PROBLEM DETAILS: In the listing below, the answer starts at the line that has "November 2023 (616, 1900)" and stops after the line that has "Mei 2026 (604, 1403)"; please repeat that part exactly and nothing more.

INFORMATION:

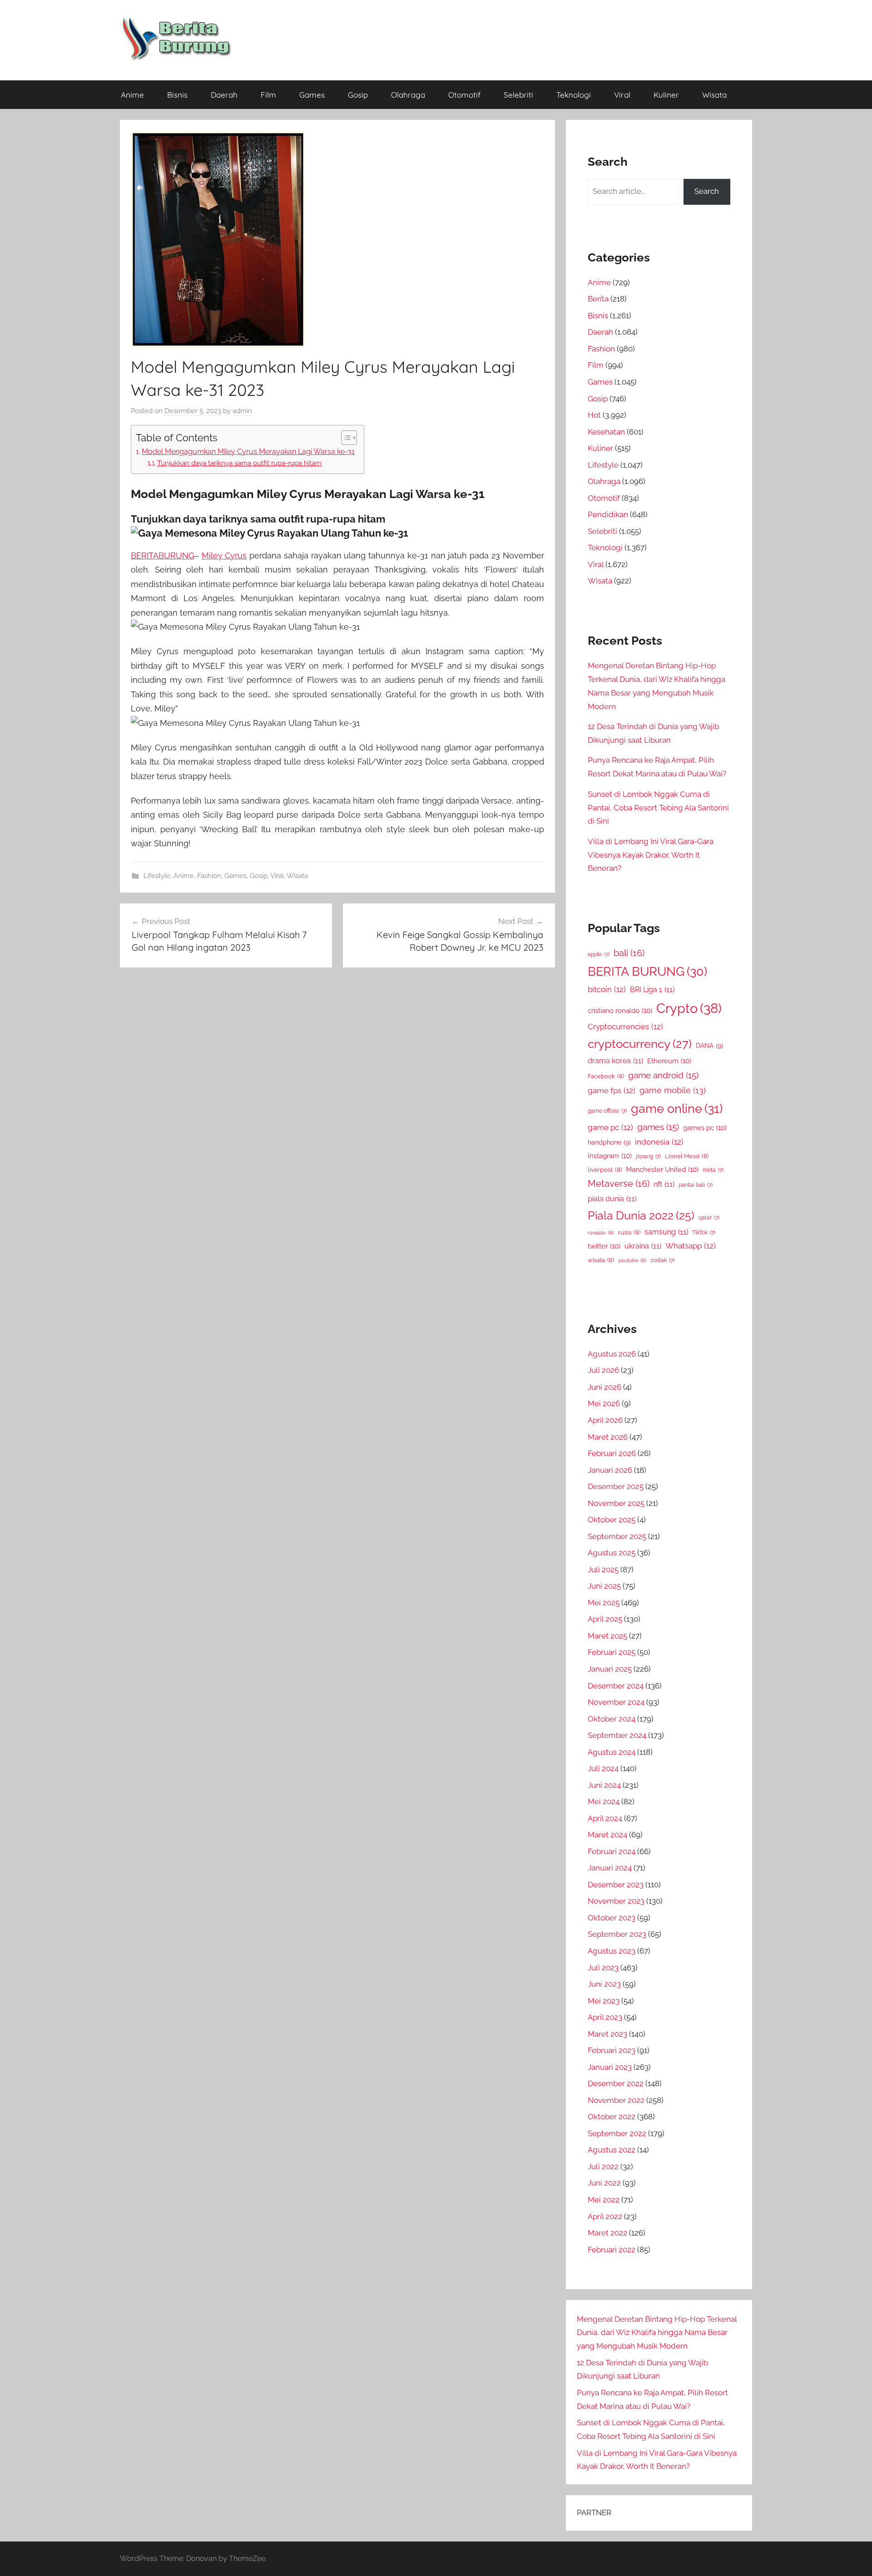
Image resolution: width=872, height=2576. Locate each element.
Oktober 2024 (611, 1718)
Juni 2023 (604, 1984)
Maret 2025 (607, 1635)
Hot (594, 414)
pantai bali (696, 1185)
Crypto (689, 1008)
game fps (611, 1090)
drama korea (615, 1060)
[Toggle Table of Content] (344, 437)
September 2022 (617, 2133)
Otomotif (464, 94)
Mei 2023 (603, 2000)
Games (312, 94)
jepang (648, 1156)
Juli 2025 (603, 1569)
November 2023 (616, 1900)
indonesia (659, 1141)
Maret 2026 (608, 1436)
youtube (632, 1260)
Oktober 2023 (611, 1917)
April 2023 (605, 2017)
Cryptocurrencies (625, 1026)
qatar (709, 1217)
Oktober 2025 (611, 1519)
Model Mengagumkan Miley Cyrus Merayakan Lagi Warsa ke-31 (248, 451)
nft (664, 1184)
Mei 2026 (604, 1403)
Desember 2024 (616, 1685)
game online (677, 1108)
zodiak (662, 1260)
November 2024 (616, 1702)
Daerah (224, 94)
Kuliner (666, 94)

---

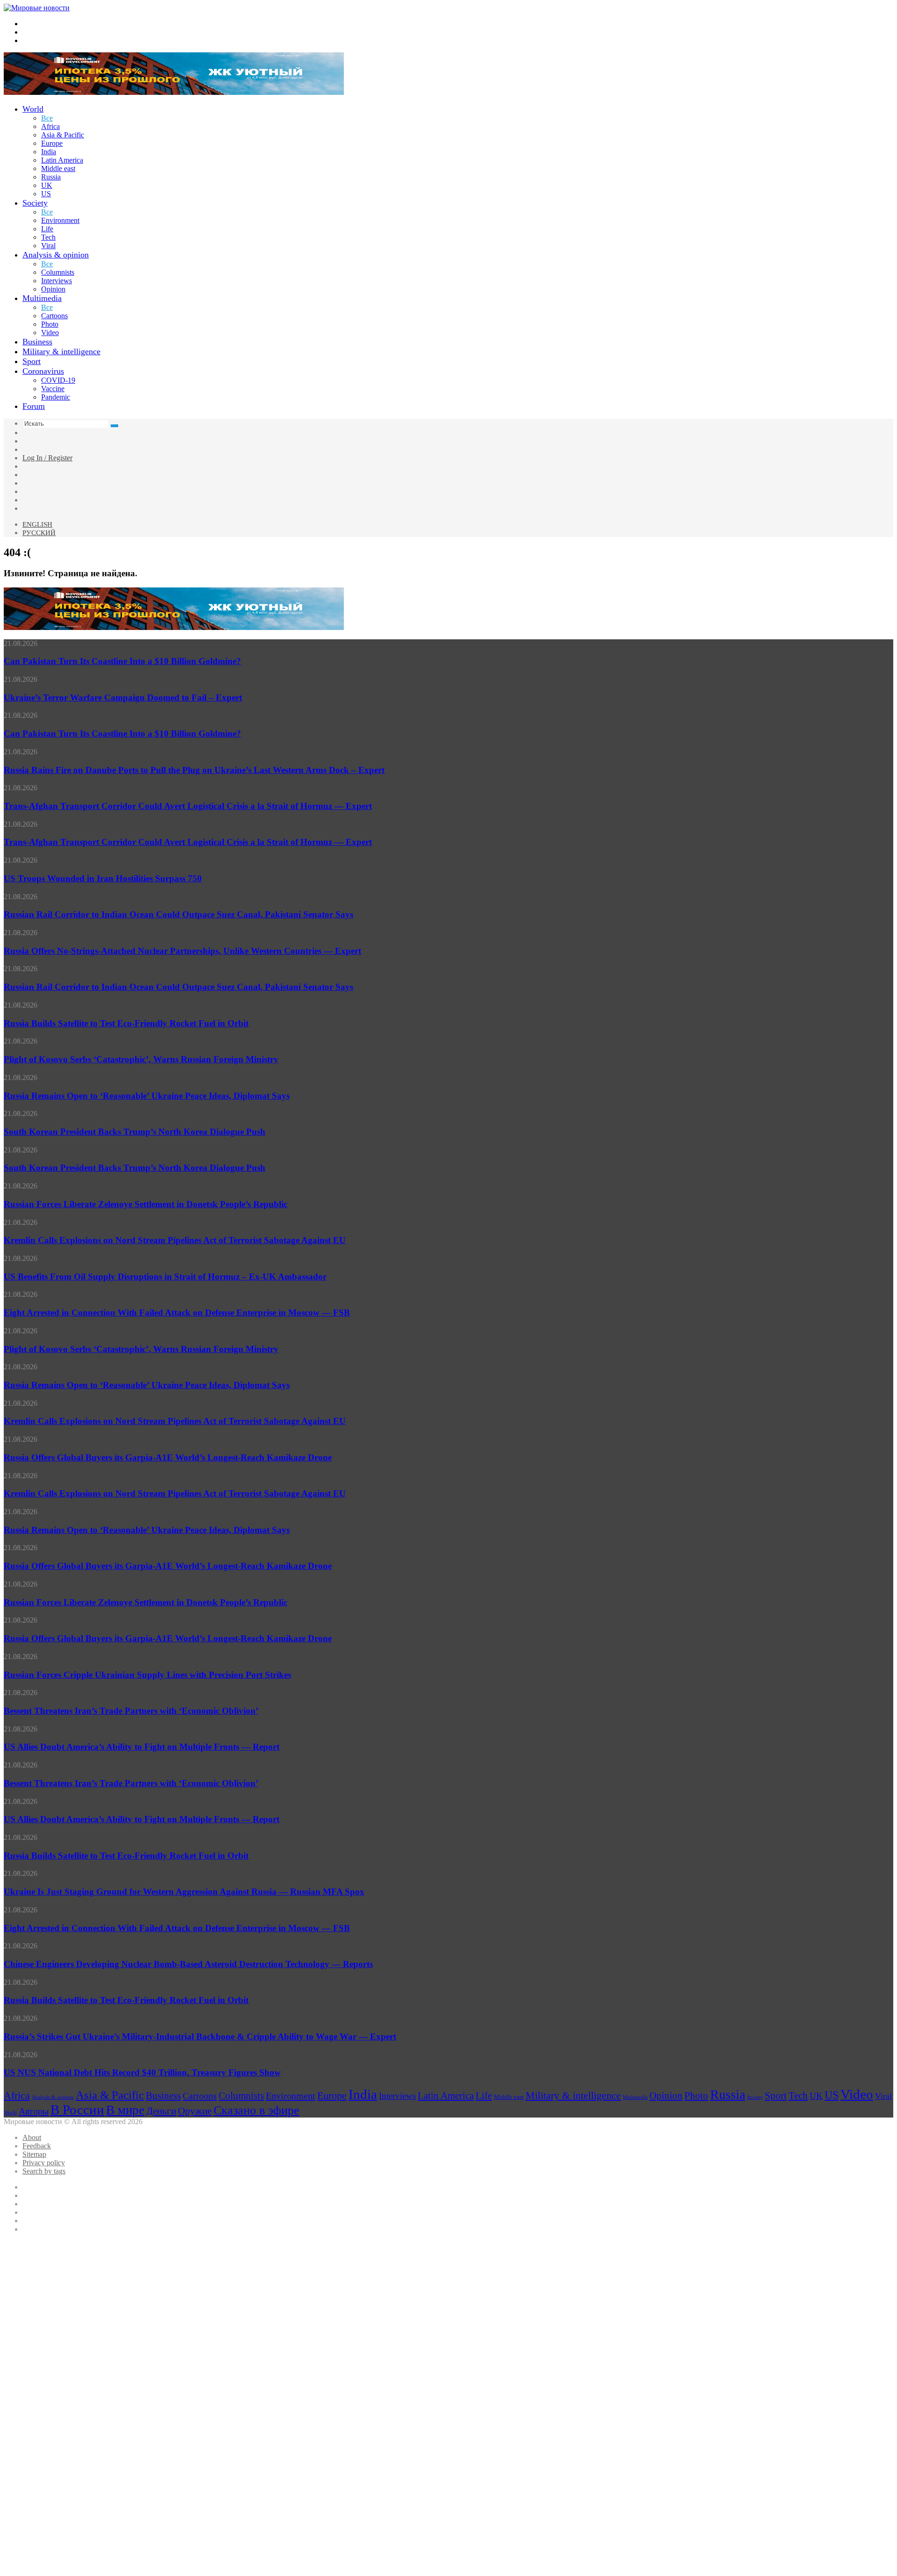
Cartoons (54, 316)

EXERCISE ANSWER:
November 2023 (616, 1900)
indonesia (659, 1141)
Maret 2026 (608, 1436)
youtube (632, 1260)
Oktober 2023 (611, 1917)
April 2023 (605, 2017)
Cryptocurrencies (625, 1026)
qatar (709, 1217)
Oktober 2025 (611, 1519)
Model Mengagumkan Miley Cyrus Merayakan Lagi Warsa ke-31 (248, 451)
nft (664, 1184)
Mei 2026 (604, 1403)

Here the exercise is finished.